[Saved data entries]
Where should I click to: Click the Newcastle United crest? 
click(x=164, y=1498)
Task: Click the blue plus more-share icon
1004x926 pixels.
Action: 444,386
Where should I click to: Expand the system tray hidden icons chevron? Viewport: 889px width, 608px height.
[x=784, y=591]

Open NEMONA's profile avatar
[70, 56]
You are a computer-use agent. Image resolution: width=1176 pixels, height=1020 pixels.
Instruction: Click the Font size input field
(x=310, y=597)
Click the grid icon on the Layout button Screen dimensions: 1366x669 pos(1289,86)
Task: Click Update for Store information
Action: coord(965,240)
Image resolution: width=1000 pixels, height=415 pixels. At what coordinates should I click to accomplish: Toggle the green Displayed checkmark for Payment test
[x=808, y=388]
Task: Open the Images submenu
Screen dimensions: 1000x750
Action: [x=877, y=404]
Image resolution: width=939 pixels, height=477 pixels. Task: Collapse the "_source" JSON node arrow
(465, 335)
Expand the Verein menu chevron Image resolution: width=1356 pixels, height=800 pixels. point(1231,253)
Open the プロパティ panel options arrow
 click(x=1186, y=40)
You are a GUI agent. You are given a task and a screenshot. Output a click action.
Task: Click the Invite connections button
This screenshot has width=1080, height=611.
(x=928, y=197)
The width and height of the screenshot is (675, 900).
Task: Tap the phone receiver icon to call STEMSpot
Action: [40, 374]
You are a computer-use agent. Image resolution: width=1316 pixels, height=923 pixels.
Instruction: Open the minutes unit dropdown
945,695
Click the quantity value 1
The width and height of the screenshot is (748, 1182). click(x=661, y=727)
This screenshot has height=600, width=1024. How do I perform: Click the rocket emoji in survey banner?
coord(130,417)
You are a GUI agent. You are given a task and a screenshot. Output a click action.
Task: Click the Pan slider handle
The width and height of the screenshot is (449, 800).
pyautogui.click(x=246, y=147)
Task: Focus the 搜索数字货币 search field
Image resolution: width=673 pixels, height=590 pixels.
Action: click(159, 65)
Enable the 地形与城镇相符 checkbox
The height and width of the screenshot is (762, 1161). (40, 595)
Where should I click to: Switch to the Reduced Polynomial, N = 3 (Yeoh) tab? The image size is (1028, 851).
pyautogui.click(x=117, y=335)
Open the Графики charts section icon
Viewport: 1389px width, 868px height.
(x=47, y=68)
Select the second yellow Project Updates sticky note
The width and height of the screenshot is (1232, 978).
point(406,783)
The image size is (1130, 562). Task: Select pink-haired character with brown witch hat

● Directions
Print all of the entries exactly as they appear.

● Task output
Where should I click to: Click the Newcastle United crest? 
click(x=164, y=1498)
Task: Click the blue plus more-share icon
1004x926 pixels.
Action: 444,386
Where should I click to: Expand the system tray hidden icons chevron? Viewport: 889px width, 608px height.
[x=784, y=591]

Open NEMONA's profile avatar
[70, 56]
You are a computer-use agent. Image resolution: width=1176 pixels, height=1020 pixels.
Instruction: Click the Font size input field
(x=310, y=597)
Click the grid icon on the Layout button Screen dimensions: 1366x669 pos(1289,86)
Task: Click Update for Store information
Action: coord(965,240)
Image resolution: width=1000 pixels, height=415 pixels. At what coordinates should I click to accomplish: Toggle the green Displayed checkmark for Payment test
[x=808, y=388]
Task: Open the Images submenu
Screen dimensions: 1000x750
Action: [x=877, y=404]
Image resolution: width=939 pixels, height=477 pixels. Task: Collapse the "_source" JSON node arrow
(465, 335)
Expand the Verein menu chevron Image resolution: width=1356 pixels, height=800 pixels. point(1231,253)
Open the プロパティ panel options arrow
 click(x=1186, y=40)
You are a GUI agent. You are given a task and a screenshot. Output a click action.
Task: Click the Invite connections button
This screenshot has width=1080, height=611.
(x=928, y=197)
The width and height of the screenshot is (675, 900).
Task: Tap the phone receiver icon to call STEMSpot
Action: [40, 374]
You are a computer-use agent. Image resolution: width=1316 pixels, height=923 pixels.
Instruction: Open the minutes unit dropdown
945,695
Click the quantity value 1
The width and height of the screenshot is (748, 1182). click(x=661, y=727)
This screenshot has height=600, width=1024. How do I perform: Click the rocket emoji in survey banner?
coord(130,417)
You are a GUI agent. You are given a task and a screenshot. Output a click action.
Task: Click the Pan slider handle
The width and height of the screenshot is (449, 800).
pyautogui.click(x=246, y=147)
Task: Focus the 搜索数字货币 search field
Image resolution: width=673 pixels, height=590 pixels.
Action: click(159, 65)
Enable the 地形与城镇相符 checkbox
The height and width of the screenshot is (762, 1161). (40, 595)
Where should I click to: Switch to the Reduced Polynomial, N = 3 (Yeoh) tab? The image size is (1028, 851).
pyautogui.click(x=117, y=335)
Open the Графики charts section icon
Viewport: 1389px width, 868px height.
(x=47, y=68)
Select the second yellow Project Updates sticky note
The width and height of the screenshot is (1232, 978).
point(406,783)
The image size is (1130, 562). Task: Select pink-haired character with brown witch hat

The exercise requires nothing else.